EXERCISE TASKS
- 1) In the diabetes text, why may insulin therapy be needed for Type 2 diabetes, especially in later stages? Answer in one to three sentences.
- 2) Rewrite the paragraph of the diabetes text that begins "The primary aim of treatment" as a short bulleted list that keeps its main facts.
- 3) From the diabetes text, extract the stretch from "The primary aim" through "of the disease." without changing any of the wording.

TEXT PROVIDED

::::

Each year, over 728,000 new cases of diabetes are diagnosed and 150,000 Americans die from the disease and its complications; the total yearly cost in the United States is over 20 billion dollars (Langer et al. (1993) Science 260:920-926). For instance, diabetes is characterized by pancreatic islet destruction or dysfunction leading to loss of glucose control. Diabetes mellitus is a metabolic disorder defined by the presence of chronically elevated levels of blood glucose (hyperglycemia). Insulin-dependent (Type 1) diabetes mellitus (“IDDM”) results from an autoimmune-mediated destruction of the pancreatic β-cells with consequent loss of insulin production, which results in hyperglycemia. Type 1 diabetics require insulin replacement therapy to ensure survival. Non-insulin-dependent (Type 2) diabetes mellitus (“NIDDM”) is initially characterized by hyperglycemia in the presence of higher-than-normal levels of plasma insulin (hyperinsulinemia). In Type 2 diabetes, tissue processes which control carbohydrate metabolism are believed to have decreased sensitivity to insulin. Progression of the Type 2 diabetic state is associated with increasing concentrations of blood glucose, and coupled with a relative decrease in the rate of glucose-induced insulin secretion.
The primary aim of treatment in both forms of diabetes mellitus is the same, namely, the reduction of blood glucose levels to as near normal as possible. Treatment of Type 1 diabetes involves administration of replacement doses of insulin. In contrast, treatment of Type 2 diabetes frequently does not require administration of insulin. For example, initial therapy of Type 2 diabetes may be based on diet and lifestyle changes augmented by therapy with oral hypoglycemic agents such as sulfonylurea. Insulin therapy may be required, however, especially in the later stages of the disease, to produce control of hyperglycemia in an attempt to minimize complications of the disease.

::::

GIVEN DATA
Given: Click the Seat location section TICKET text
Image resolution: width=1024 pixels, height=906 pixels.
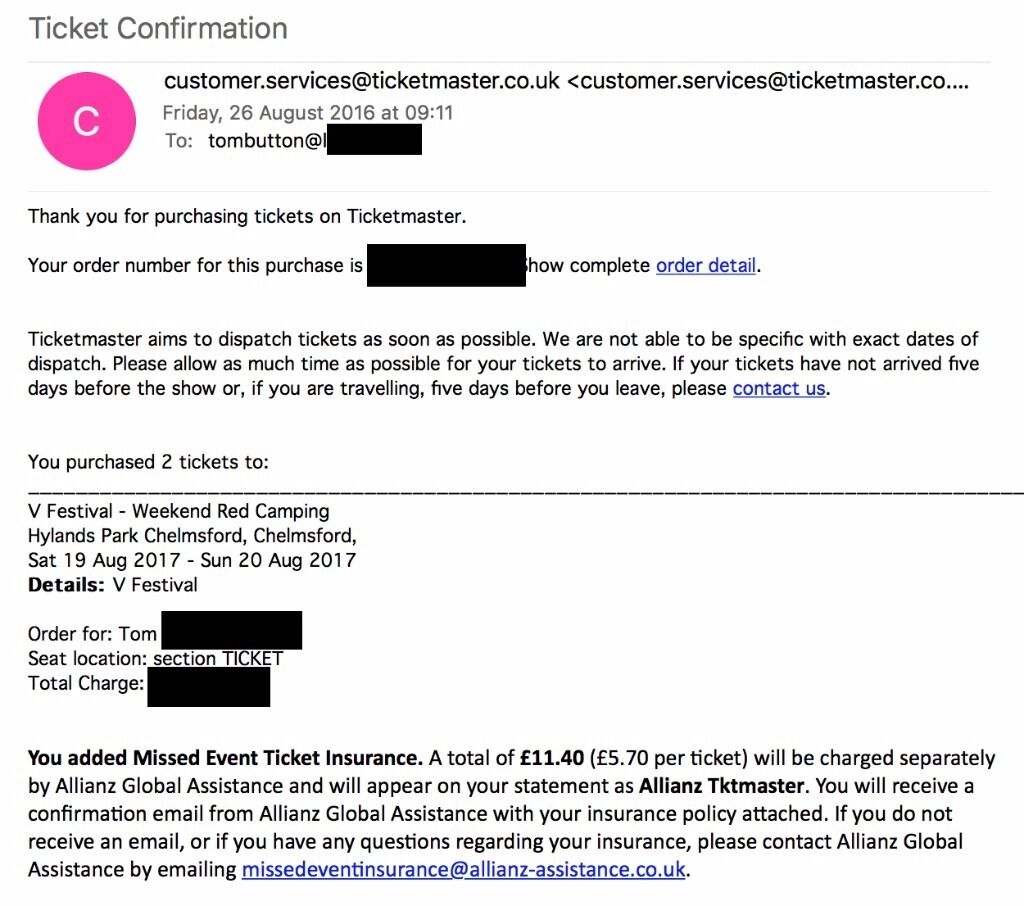Looking at the screenshot, I should coord(155,658).
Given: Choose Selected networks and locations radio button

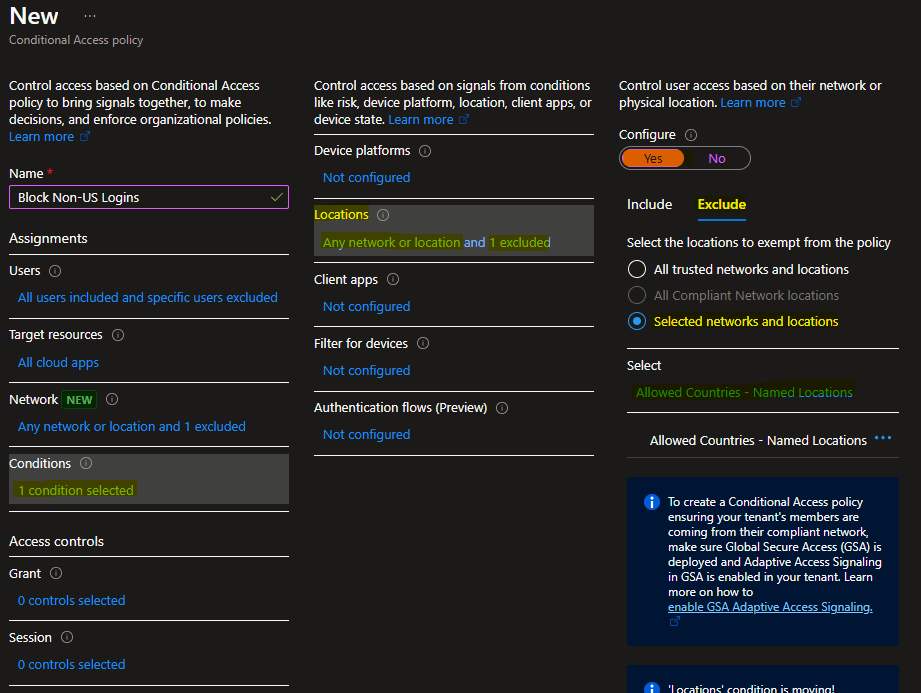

::::

TASK RESPONSES
- 1) Insulin therapy may be needed to control hyperglycemia and so try to minimize the disease's complications.

- 2)
- Both types of diabetes mellitus share one main treatment goal: bringing blood glucose as close to normal as possible.
- Type 1 treatment involves replacement doses of insulin.
- Type 2 treatment often does not require insulin. Initial therapy may rely on diet and lifestyle changes, supported by oral hypoglycemic agents such as sulfonylurea.
- Insulin may still be needed for Type 2, especially in later stages, to control hyperglycemia and try to minimize complications.

- 3)
The primary aim of treatment in both forms of diabetes mellitus is the same, namely, the reduction of blood glucose levels to as near normal as possible. Treatment of Type 1 diabetes involves administration of replacement doses of insulin. In contrast, treatment of Type 2 diabetes frequently does not require administration of insulin. For example, initial therapy of Type 2 diabetes may be based on diet and lifestyle changes augmented by therapy with oral hypoglycemic agents such as sulfonylurea. Insulin therapy may be required, however, especially in the later stages of the disease, to produce control of hyperglycemia in an attempt to minimize complications of the disease.